*Available data:*
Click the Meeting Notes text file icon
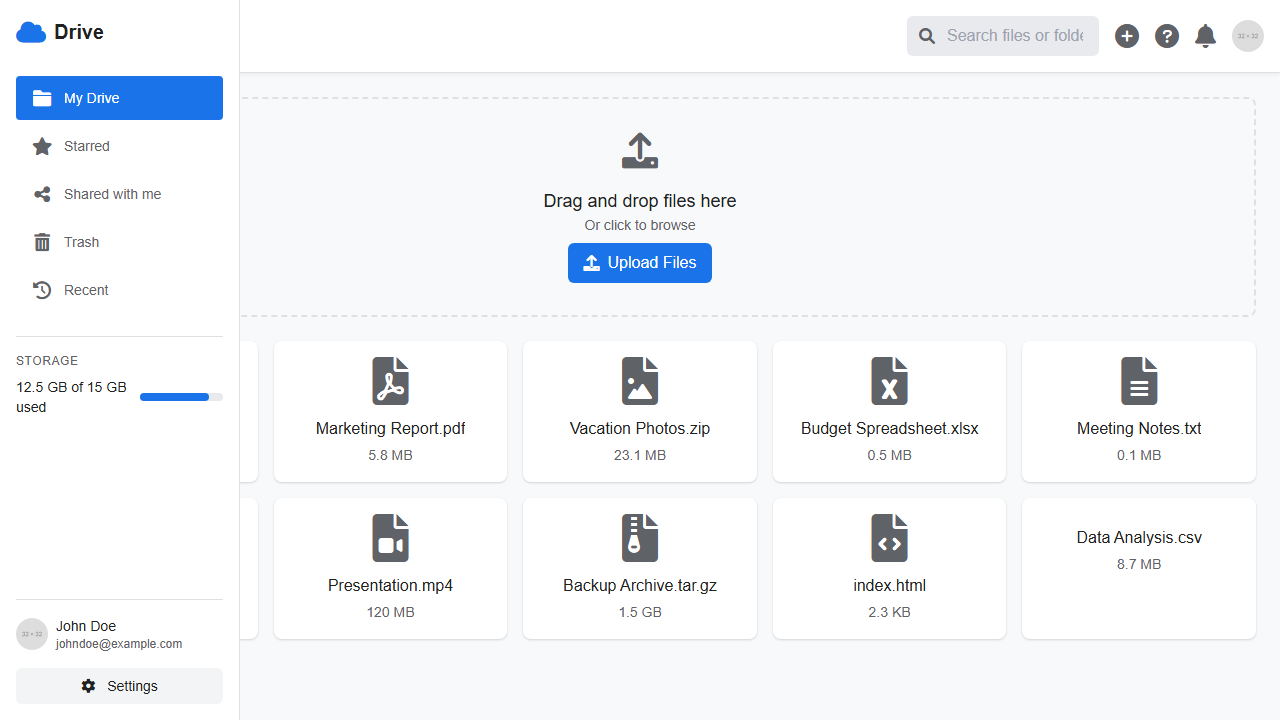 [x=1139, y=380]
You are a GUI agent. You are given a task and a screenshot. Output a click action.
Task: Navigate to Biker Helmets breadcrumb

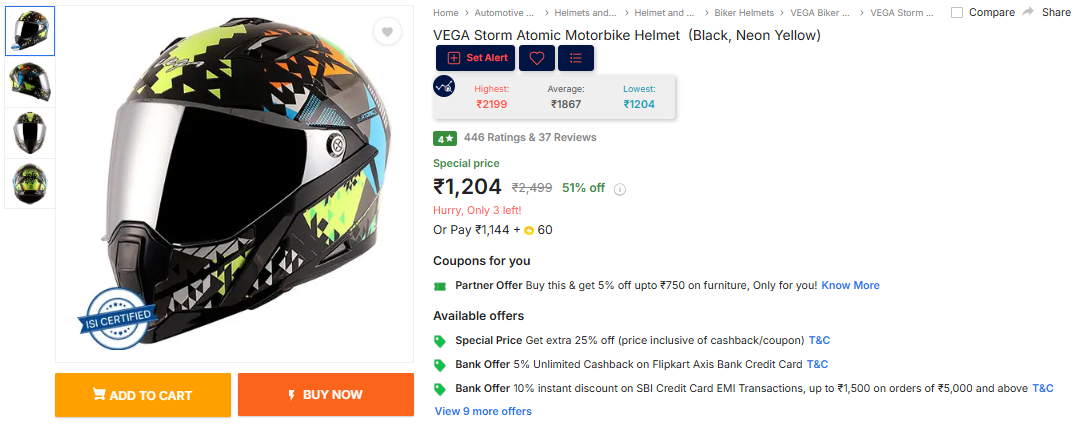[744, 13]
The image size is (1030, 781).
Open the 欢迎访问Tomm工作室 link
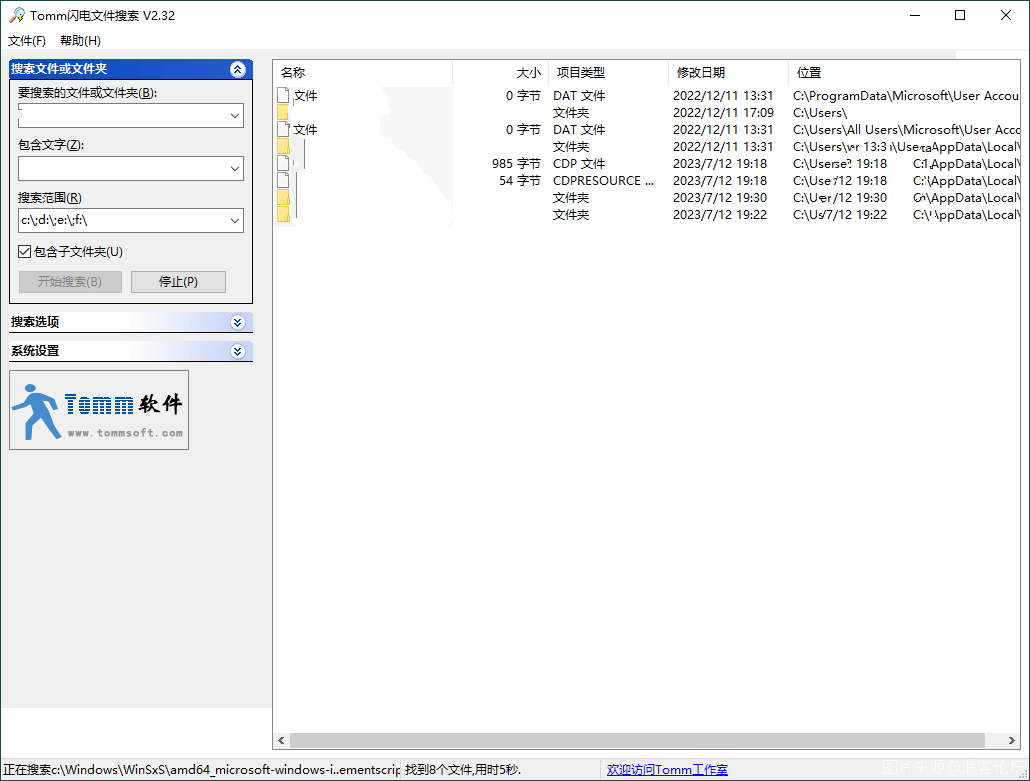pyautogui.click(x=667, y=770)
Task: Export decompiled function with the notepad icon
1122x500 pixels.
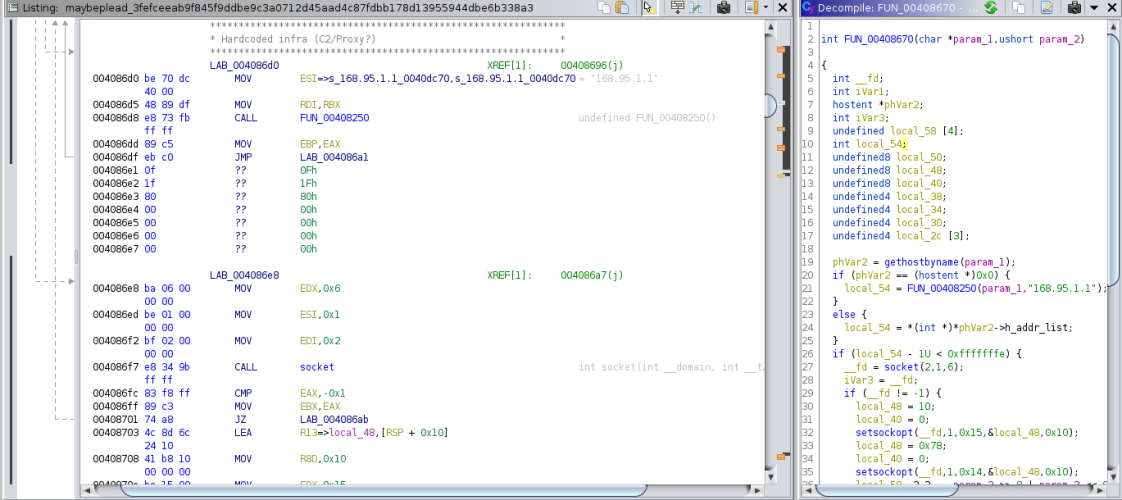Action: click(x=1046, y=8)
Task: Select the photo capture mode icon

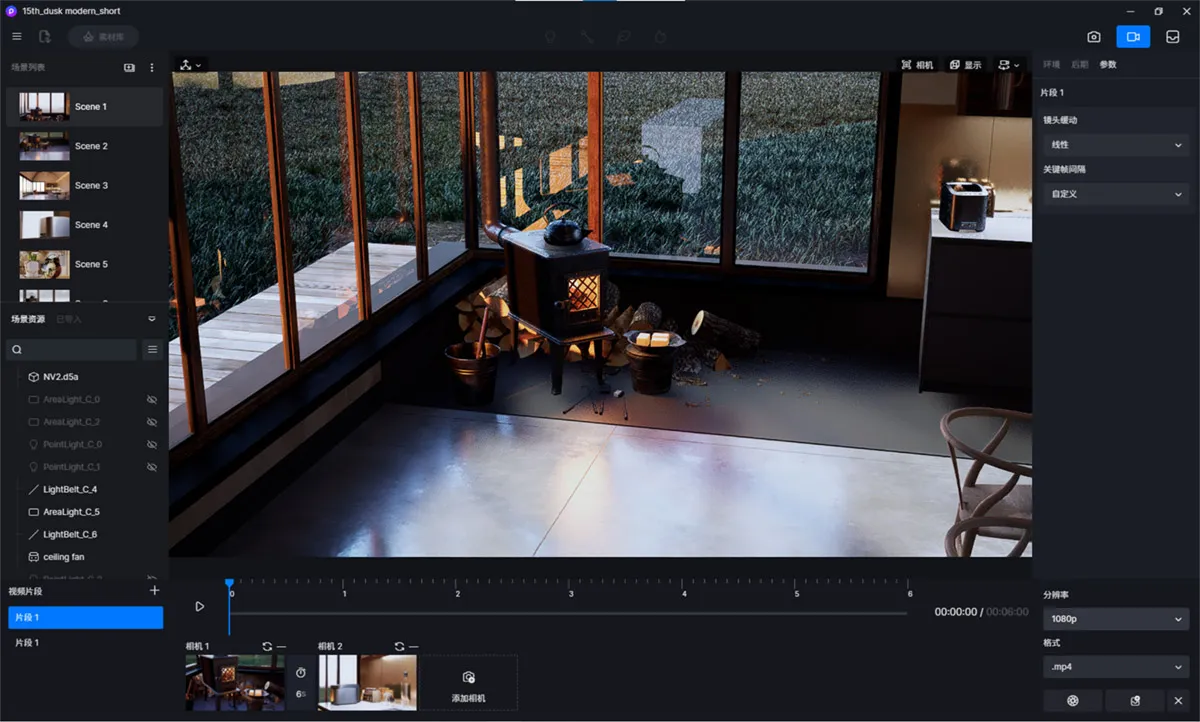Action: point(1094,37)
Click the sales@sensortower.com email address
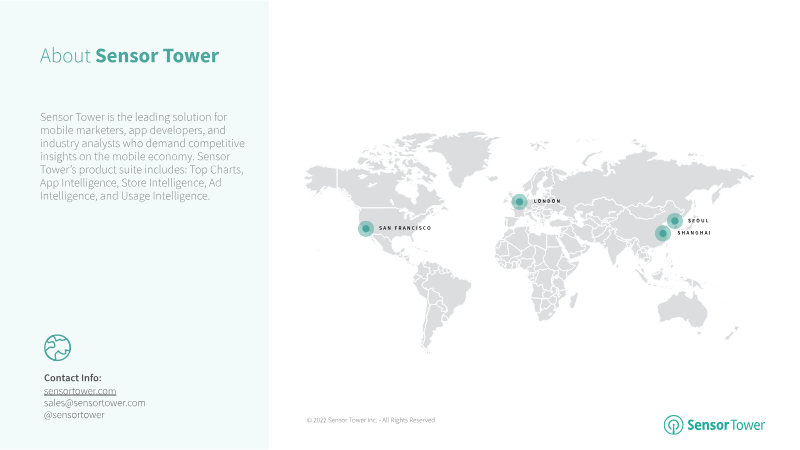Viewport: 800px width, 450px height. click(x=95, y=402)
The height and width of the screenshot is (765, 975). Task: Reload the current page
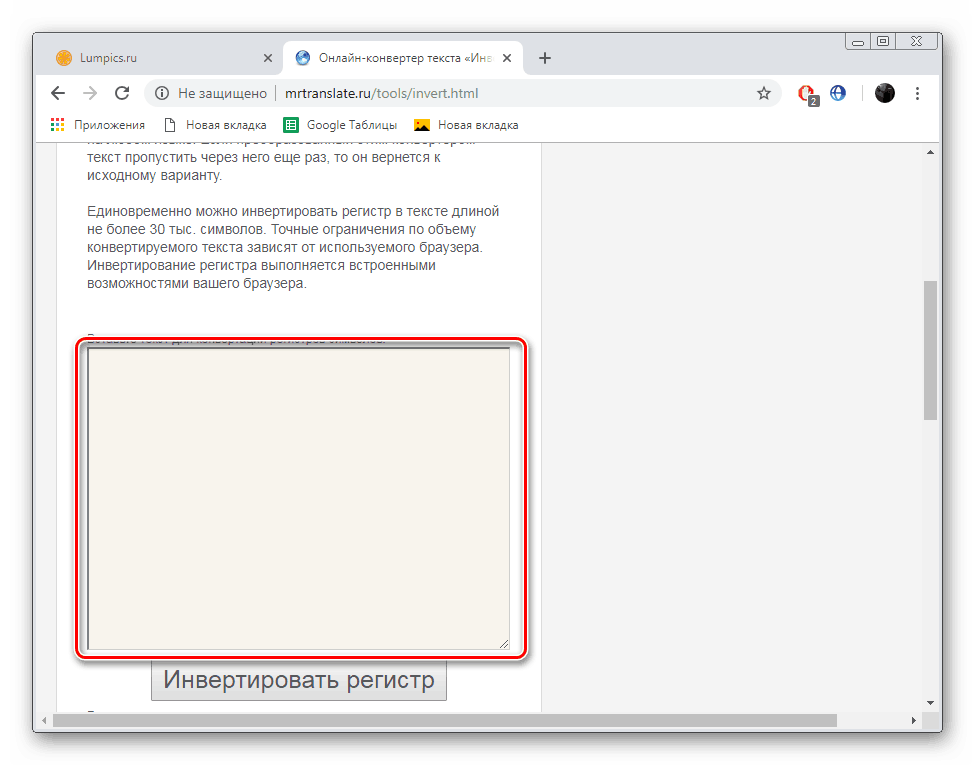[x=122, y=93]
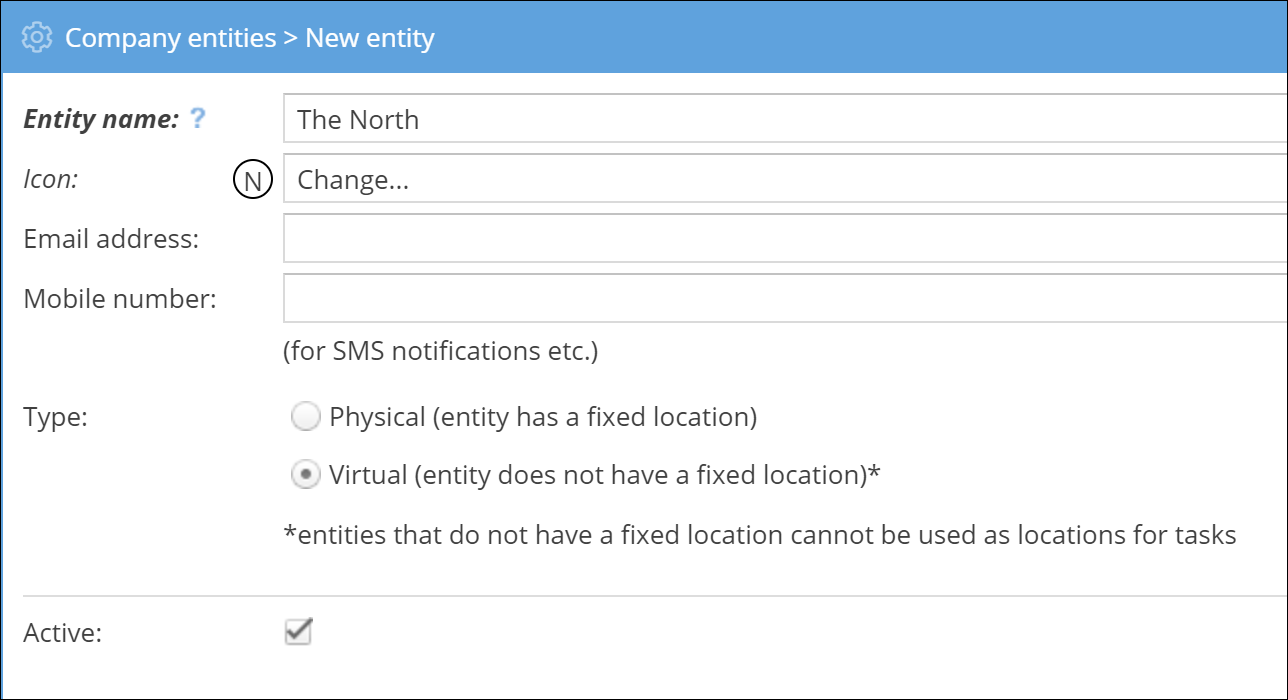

*Task to complete:* In the copy, keep every line of the data above exactly and drop each picture.

*Exercise answer:*
Click the Meeting Notes text file icon
 [x=1139, y=380]
You are a GUI agent. You are given a task and a screenshot. Output a click action.
Task: Navigate to Biker Helmets breadcrumb

[744, 13]
The image size is (1030, 781).
Open the 欢迎访问Tomm工作室 link
pyautogui.click(x=667, y=770)
Task: Export decompiled function with the notepad icon
1122x500 pixels.
Action: click(x=1046, y=8)
Task: Select the photo capture mode icon

Action: point(1094,37)
Click the sales@sensortower.com email address
Viewport: 800px width, 450px height. click(x=95, y=402)
The height and width of the screenshot is (765, 975). Task: Reload the current page
[x=122, y=93]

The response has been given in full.